• _STATED PROBLEM 1_:
In the records, copy out the lines starting with the line that contains "Rotate image counterclockwise" and going on through the line that contains "tap(1581, 499)".

• _PASSAGE SHOWN_:
┄┄┄┄┄┄┄┄┄┄

Let’s address the gimpy infirmary, not to mention the other aged players like Matt Birk, Trevor Pryce and Derrick Mason on the Ravens:

The three best players on the Ravens – and I’ll take any argument here – are Ray Lewis, Joe Flacco and Haloti Ngata. Right now, they are the “Purple Hearts,” if you will.

Let be honest – the NFL is all about speed. It’s the most significant attribute any player can have and it’s universal. Why do you think they spend so much time on 40-yard dashes at the combine every year? Speed kills. If you don’t have it, you don’t win.

Ray Lewis has a bad foot. Joe Flacco has a bad ankle. Haloti Ngata has a bad leg.

Lewis has shown it less in his gait than Flacco or Ngata (and the naked eye can tell from just watching them take normal walking steps in between plays what’s going on there) but he’s just as bad off from what we can tell and his several days of missing practice last week would tell you all you need to know. Lewis LIVES for practice. He loves it!

Flacco just looks like a mess right now. He’s all heart, but it’s pretty clear he’s gimpy and he got rolled up on again last night. Planting, moving, having a busted play become a big gainer – all of that is questionable on any given play. It also looks like his throws are sailing because of these subtle adjustments he’s making on the fly with monsters trying to tear his head off.

Ngata, another one with a heart the size of his own giant girth, is only playing on select downs and is about as banged up as any guy I’ve seen in my years of doing this who is still going out there on Sundays. Kinda reminds me of the year Peter Boulware played with one arm. Defensive coordinator Greg Mattison is mixing up the units and keeping Kelly Gregg, Justin Bannan and Brendan McKinney fresh, but there’s a major difference between a healthy Ngata and the rest of these guys – especially if you’re talking about 60-70 snaps a game.

This, my friends, is bad for the purple business and the Ravens aren’t going very far for very long with the trio of Lewis, Flacco & Ngata on the hobble.

┄┄┄┄┄┄┄┄┄┄

• _DATASET RECORDS_:
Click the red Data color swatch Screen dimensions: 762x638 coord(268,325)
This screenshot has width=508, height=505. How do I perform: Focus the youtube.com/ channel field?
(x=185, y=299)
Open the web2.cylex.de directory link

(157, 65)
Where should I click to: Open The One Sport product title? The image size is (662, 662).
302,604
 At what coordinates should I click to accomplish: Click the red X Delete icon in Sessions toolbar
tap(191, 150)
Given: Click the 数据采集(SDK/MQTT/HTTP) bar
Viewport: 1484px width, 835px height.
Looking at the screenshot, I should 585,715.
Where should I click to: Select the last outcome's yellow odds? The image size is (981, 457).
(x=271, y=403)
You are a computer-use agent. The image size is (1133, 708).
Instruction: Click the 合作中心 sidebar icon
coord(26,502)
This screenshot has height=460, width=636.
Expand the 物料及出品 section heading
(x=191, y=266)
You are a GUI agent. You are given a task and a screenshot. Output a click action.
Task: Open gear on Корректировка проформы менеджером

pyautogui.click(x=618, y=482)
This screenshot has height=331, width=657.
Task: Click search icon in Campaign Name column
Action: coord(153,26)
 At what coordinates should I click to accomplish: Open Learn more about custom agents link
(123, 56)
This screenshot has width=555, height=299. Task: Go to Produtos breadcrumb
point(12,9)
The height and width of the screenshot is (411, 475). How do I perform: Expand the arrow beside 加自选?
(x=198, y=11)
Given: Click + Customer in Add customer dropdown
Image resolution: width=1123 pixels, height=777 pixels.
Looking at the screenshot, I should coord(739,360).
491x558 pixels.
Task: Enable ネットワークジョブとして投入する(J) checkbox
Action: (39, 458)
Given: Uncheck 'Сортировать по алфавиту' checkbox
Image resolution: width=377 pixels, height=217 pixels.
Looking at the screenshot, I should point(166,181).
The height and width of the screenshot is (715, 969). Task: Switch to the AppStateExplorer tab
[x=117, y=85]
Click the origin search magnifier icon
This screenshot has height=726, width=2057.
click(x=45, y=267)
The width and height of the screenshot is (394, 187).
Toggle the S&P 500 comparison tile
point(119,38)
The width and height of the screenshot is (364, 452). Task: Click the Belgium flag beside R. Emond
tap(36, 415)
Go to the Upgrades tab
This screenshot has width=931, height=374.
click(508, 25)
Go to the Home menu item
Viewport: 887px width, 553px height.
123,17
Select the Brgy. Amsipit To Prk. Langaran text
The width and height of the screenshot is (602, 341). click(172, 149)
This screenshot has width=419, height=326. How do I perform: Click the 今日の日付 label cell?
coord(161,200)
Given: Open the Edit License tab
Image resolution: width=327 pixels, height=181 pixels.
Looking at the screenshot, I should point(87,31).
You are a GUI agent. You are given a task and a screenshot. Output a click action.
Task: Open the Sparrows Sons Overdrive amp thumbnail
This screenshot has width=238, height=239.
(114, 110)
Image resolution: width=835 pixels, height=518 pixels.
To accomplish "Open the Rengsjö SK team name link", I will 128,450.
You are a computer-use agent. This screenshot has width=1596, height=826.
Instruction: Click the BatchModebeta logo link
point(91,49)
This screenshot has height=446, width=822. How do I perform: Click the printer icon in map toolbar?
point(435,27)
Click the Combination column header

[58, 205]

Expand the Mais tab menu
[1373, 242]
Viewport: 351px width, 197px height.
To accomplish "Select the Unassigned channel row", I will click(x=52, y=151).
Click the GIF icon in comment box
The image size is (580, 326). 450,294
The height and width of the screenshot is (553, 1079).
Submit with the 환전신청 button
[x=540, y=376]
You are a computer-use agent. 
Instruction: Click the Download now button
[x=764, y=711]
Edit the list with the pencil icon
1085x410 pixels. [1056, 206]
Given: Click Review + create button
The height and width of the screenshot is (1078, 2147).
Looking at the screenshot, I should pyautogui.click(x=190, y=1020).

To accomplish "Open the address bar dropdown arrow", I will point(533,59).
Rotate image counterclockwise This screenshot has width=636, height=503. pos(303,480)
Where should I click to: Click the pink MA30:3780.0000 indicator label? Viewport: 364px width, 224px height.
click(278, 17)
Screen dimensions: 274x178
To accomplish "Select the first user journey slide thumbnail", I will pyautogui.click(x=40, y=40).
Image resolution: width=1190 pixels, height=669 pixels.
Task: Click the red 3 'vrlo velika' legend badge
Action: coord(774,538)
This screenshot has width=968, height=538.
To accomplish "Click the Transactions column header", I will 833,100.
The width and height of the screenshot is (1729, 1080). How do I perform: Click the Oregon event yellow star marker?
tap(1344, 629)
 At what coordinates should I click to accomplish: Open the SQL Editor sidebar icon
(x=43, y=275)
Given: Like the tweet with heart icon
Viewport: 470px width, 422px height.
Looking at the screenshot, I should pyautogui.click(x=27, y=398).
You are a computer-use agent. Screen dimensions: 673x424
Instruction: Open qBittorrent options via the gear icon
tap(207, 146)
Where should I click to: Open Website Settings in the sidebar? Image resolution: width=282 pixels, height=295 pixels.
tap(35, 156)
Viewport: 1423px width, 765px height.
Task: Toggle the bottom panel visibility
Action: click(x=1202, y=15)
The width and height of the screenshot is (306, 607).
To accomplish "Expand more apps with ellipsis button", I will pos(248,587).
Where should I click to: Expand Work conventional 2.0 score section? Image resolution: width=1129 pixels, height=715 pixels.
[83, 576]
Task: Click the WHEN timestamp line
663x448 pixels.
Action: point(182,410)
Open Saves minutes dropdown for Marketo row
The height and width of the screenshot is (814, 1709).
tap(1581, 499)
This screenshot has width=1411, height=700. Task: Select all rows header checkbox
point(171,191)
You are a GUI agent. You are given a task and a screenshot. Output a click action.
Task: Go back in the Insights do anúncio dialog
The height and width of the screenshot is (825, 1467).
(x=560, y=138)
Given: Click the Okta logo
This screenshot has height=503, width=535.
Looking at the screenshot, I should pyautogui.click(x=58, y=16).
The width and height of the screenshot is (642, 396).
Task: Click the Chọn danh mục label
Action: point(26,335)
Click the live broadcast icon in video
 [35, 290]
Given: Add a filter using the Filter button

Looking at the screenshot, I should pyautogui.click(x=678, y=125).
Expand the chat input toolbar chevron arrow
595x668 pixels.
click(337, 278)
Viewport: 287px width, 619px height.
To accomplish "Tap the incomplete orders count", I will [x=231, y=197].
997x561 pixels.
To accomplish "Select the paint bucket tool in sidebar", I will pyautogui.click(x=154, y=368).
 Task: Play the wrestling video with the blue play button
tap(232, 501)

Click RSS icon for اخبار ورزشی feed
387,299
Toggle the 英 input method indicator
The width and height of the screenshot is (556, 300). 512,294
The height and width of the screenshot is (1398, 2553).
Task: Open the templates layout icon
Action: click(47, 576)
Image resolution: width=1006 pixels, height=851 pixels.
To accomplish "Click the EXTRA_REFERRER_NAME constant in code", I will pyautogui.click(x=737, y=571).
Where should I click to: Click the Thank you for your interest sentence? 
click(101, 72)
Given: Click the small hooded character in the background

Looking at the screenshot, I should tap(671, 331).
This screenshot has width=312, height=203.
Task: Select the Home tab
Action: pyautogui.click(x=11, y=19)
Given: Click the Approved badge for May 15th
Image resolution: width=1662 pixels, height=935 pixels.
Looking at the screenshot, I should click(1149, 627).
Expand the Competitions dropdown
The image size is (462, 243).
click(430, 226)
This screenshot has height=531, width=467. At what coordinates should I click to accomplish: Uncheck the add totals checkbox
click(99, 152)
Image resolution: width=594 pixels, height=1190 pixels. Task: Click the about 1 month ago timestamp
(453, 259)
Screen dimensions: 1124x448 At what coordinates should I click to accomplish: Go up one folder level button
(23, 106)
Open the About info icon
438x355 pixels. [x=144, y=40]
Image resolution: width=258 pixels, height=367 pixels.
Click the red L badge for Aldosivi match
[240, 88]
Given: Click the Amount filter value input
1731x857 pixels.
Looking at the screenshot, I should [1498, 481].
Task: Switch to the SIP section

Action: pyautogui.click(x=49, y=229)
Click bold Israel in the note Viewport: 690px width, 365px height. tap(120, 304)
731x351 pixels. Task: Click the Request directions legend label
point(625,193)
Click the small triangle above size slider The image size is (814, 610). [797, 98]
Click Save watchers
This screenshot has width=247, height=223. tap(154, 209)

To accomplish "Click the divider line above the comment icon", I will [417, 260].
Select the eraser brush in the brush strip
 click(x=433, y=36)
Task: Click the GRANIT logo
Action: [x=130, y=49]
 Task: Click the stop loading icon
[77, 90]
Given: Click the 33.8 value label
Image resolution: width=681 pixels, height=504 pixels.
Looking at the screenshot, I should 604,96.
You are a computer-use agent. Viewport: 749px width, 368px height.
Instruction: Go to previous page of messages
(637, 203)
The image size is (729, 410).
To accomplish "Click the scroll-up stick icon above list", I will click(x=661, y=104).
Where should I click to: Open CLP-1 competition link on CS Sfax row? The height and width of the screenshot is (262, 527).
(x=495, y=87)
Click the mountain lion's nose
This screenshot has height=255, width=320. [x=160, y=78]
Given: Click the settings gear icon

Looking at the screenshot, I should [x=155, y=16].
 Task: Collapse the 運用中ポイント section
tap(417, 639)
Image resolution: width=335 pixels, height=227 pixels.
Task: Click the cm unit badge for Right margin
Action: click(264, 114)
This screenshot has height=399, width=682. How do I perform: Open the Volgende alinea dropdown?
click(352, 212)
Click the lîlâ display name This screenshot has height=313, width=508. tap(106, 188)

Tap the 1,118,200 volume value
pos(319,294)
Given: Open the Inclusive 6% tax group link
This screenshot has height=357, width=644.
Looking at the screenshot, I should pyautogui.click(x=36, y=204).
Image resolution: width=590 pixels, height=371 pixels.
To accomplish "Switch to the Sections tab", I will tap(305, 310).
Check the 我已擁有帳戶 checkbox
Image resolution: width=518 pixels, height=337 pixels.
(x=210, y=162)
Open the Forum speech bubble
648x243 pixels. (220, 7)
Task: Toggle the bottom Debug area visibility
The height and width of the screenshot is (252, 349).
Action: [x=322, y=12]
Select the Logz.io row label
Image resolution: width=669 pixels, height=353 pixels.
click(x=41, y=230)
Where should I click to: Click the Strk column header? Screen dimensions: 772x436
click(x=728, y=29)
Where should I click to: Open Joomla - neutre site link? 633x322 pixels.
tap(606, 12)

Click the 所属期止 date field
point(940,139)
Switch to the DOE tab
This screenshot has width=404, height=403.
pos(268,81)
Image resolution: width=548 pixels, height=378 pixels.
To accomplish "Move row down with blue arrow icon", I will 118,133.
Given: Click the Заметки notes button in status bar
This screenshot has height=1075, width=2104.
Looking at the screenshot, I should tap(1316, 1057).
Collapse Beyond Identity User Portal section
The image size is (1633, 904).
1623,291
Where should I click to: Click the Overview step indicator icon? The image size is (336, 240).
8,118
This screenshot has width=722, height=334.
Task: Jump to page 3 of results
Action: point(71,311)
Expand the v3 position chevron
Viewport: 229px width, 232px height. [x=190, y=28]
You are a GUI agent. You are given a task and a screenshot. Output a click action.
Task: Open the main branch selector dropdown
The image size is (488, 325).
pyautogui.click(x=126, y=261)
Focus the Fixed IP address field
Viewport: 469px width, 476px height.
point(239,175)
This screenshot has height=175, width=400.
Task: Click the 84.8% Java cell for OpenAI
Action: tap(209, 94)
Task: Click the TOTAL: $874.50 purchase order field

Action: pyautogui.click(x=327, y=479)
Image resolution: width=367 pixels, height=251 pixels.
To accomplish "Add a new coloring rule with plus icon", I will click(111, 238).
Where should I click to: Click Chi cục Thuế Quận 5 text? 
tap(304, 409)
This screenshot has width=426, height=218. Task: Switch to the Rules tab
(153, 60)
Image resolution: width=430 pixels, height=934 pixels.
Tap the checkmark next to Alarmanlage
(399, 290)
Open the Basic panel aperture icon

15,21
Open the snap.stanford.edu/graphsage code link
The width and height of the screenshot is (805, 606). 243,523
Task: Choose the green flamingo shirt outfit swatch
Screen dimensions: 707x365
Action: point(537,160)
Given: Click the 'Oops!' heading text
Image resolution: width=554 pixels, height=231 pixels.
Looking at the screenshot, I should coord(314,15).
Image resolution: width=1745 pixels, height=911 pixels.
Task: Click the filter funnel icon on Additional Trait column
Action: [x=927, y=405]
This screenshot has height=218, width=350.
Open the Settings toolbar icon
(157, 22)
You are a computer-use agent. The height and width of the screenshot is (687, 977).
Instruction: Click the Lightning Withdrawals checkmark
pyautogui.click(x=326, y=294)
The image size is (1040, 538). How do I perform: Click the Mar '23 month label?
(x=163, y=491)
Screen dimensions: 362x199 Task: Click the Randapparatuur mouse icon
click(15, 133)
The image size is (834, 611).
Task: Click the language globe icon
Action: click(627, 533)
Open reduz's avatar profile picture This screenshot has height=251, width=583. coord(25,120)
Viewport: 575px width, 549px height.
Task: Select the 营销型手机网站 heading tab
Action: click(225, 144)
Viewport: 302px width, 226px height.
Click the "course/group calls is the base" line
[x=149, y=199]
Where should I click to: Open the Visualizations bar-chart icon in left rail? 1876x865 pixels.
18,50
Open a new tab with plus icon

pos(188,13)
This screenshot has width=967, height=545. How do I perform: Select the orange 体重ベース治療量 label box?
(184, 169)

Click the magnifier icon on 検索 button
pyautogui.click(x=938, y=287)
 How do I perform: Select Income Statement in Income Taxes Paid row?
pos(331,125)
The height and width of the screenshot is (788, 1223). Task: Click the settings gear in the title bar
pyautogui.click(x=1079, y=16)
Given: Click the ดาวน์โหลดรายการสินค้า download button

┄┄┄┄┄┄┄┄┄┄

• _STATED PROBLEM 2_:
Condense the paragraph of the Ravens injury passage that begins "Ngata, another one with a heart" into a short bulleted list, keeping its main facts.

• _REPLY 1_:
Rotate image counterclockwise This screenshot has width=636, height=503. pos(303,480)
Where should I click to: Click the pink MA30:3780.0000 indicator label? Viewport: 364px width, 224px height.
click(278, 17)
Screen dimensions: 274x178
To accomplish "Select the first user journey slide thumbnail", I will pyautogui.click(x=40, y=40).
Image resolution: width=1190 pixels, height=669 pixels.
Task: Click the red 3 'vrlo velika' legend badge
Action: coord(774,538)
This screenshot has width=968, height=538.
To accomplish "Click the Transactions column header", I will 833,100.
The width and height of the screenshot is (1729, 1080). How do I perform: Click the Oregon event yellow star marker?
tap(1344, 629)
 At what coordinates should I click to accomplish: Open the SQL Editor sidebar icon
(x=43, y=275)
Given: Like the tweet with heart icon
Viewport: 470px width, 422px height.
Looking at the screenshot, I should pyautogui.click(x=27, y=398).
You are a computer-use agent. Screen dimensions: 673x424
Instruction: Open qBittorrent options via the gear icon
tap(207, 146)
Where should I click to: Open Website Settings in the sidebar? Image resolution: width=282 pixels, height=295 pixels.
tap(35, 156)
Viewport: 1423px width, 765px height.
Task: Toggle the bottom panel visibility
Action: click(x=1202, y=15)
The width and height of the screenshot is (306, 607).
To accomplish "Expand more apps with ellipsis button", I will pos(248,587).
Where should I click to: Expand Work conventional 2.0 score section? Image resolution: width=1129 pixels, height=715 pixels.
[83, 576]
Task: Click the WHEN timestamp line
663x448 pixels.
Action: point(182,410)
Open Saves minutes dropdown for Marketo row
The height and width of the screenshot is (814, 1709).
tap(1581, 499)

• _REPLY 2_:
- Ngata is playing only on select downs.
- He is about as banged up as any player the author has seen still going out there on Sundays, which recalls the year Peter Boulware played with one arm.
- Defensive coordinator Greg Mattison is mixing up the units to keep Kelly Gregg, Justin Bannan and Brendan McKinney fresh.
- A healthy Ngata is far better than the rest of these players, especially over 60-70 snaps a game.